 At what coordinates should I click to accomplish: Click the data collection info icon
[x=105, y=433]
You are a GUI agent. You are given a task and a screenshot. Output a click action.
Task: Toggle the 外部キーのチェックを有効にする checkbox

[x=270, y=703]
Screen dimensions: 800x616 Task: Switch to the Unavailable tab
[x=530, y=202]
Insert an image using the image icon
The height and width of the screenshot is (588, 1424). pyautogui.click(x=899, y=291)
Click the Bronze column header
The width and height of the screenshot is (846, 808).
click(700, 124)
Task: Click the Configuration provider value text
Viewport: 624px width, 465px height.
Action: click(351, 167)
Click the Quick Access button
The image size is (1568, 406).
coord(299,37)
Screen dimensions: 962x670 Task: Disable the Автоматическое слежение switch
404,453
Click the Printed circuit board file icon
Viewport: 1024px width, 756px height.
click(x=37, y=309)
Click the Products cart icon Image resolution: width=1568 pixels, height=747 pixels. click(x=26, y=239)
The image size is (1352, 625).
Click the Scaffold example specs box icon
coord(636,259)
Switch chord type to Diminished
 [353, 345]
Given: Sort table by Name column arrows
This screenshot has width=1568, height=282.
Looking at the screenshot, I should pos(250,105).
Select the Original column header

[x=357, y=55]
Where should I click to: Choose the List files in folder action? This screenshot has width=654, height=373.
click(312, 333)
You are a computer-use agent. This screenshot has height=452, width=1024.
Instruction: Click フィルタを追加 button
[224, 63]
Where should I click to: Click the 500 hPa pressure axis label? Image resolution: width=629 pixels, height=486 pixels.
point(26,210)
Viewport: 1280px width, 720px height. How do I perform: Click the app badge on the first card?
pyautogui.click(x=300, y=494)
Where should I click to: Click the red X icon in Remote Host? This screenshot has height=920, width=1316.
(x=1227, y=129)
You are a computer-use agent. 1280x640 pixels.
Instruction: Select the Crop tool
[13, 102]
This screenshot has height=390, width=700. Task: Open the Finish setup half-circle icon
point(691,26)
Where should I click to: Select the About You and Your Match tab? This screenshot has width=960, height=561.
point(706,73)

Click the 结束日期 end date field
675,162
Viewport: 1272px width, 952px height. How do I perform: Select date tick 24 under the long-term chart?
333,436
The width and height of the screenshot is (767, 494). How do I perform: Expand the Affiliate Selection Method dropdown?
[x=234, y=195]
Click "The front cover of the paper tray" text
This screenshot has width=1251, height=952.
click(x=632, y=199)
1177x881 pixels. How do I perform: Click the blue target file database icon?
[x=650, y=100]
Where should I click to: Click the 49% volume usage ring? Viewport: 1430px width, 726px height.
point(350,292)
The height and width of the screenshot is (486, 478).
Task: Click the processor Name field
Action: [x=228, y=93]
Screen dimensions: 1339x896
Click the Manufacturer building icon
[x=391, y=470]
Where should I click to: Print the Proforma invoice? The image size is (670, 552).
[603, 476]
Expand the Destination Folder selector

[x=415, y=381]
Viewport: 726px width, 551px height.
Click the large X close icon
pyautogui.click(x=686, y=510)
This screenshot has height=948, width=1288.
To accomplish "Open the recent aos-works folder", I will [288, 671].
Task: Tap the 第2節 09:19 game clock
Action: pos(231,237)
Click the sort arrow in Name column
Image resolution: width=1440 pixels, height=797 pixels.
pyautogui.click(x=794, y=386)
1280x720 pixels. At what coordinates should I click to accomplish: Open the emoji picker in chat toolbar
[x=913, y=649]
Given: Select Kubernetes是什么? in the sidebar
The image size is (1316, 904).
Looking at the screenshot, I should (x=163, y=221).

━━━━

• _What needs to be done_: Show each line of the records above containing "agent".

• _Exercise answer_:
You are a GUI agent. You are given a task and a screenshot. Output a click action.
You are a computer-use agent. This screenshot has height=452, width=1024.
You are a computer-use agent. 1280x640 pixels.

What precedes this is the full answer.